▸ **Task requirements**:
Please filter the entries and return only the lines that include "next".

▸ **Input data**:
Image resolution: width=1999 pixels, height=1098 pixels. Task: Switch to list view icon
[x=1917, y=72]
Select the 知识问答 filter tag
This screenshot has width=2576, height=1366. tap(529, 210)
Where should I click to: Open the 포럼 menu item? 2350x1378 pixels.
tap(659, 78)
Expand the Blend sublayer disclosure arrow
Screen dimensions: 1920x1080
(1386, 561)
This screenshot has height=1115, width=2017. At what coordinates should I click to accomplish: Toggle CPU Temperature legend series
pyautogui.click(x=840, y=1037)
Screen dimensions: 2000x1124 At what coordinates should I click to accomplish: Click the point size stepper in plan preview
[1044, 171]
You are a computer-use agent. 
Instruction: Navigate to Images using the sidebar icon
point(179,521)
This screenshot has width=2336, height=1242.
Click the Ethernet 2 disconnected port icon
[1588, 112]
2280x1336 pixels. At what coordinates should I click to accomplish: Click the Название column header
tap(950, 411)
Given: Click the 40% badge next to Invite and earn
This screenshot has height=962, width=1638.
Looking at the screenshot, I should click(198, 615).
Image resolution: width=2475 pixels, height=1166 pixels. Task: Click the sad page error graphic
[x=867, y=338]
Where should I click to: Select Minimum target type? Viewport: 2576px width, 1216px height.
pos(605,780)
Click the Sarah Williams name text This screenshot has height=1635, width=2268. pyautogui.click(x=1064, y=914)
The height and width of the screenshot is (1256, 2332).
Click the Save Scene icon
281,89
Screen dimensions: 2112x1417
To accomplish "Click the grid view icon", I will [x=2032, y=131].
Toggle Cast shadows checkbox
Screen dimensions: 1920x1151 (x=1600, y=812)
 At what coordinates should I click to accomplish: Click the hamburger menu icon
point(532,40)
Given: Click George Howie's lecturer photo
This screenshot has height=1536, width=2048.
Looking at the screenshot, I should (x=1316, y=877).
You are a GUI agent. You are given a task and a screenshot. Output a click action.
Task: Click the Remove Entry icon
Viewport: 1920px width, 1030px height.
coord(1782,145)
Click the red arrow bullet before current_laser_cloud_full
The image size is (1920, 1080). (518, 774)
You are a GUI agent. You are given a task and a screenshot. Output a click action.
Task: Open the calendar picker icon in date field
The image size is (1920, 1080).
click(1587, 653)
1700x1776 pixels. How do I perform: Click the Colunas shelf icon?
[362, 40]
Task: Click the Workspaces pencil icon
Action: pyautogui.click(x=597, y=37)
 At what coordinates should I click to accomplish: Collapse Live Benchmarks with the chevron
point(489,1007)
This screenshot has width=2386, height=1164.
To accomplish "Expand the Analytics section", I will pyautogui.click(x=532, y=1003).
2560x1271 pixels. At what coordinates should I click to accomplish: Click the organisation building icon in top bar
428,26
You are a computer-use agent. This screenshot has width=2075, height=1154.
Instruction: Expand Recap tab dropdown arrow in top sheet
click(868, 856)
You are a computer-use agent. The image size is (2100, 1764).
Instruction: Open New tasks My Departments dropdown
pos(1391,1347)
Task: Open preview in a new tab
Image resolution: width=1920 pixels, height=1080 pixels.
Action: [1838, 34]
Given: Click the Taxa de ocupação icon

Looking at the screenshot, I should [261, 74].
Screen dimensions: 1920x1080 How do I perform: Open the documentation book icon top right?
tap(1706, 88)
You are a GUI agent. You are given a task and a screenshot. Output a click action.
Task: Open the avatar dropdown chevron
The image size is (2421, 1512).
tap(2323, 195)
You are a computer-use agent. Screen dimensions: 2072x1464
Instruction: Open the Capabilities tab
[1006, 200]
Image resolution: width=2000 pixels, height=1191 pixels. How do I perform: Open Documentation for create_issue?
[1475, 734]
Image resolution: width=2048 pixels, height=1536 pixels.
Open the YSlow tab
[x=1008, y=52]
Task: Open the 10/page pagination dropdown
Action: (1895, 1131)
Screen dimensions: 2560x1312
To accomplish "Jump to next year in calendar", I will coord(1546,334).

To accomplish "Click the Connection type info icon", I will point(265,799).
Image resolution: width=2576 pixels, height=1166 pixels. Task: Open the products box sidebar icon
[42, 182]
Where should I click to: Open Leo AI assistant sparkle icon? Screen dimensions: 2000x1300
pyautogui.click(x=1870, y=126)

▸ **Result**:
Given: Click the 40% badge next to Invite and earn
To accomplish "Jump to next year in calendar", I will coord(1546,334).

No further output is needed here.